The main stakeholders within the regulatory regime surrounding adult social care include:-
- Central government sponsors of regulatory agencies - e.g. Department of Health.
- Regulatory agencies - e.g. the Commission for Social Care Inspection.
- Regulated agencies - e.g. local authority social services departments and other statutory, private and voluntary providers of adult social care, plus groups representing regulated agencies and their adult social care professionals and workers such as the Association of Directors of Social Services, Local Government Association.
- Users of adult social care services and their carers, plus groups representing service users and carers – e.g. Age Concern, Carers UK, MIND.
This research project addresses the following significant questions with regard to the regulation of adult social care:-
- What are the processes of the regulation of adult social care as perceived by different stakeholders?
- What impact does regulation have upon adult social care?

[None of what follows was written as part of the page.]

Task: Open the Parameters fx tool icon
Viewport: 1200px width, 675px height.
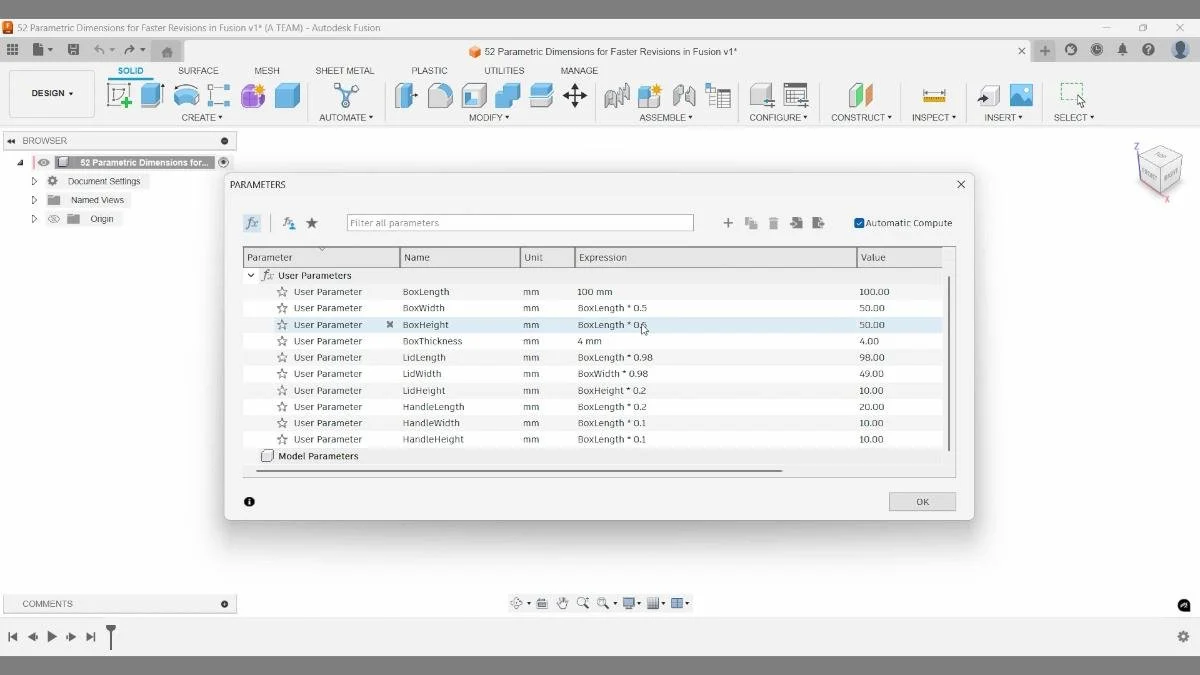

Specifically, the research project will:-
- Outline and examine the nature and role of regulatory agencies and mechanisms within the government’s modernisation programme for adult social care.
- Survey the key changes in the regulation of adult social care services from the ‘pre-modernisation’ to the ‘modernisation’ phase, and monitor ongoing changes during the course of the project.
- Compare and contrast the regulatory infrastructures of adult social care services provided by social care agencies in different sectors to different key adult groups.
- Survey and evaluate existing criteria and measures of performance for adult social care services from the perspectives of key stakeholders.
- Examine the extent to which the views of users of adult social care services are incorporated into the regulation of these services, and examine ways in which their incorporation can be improved.
- Assess the impact of regulation upon relations between the centre and local delivery agencies in the implementation of central policy strategy surrounding the delivery of adult social care services.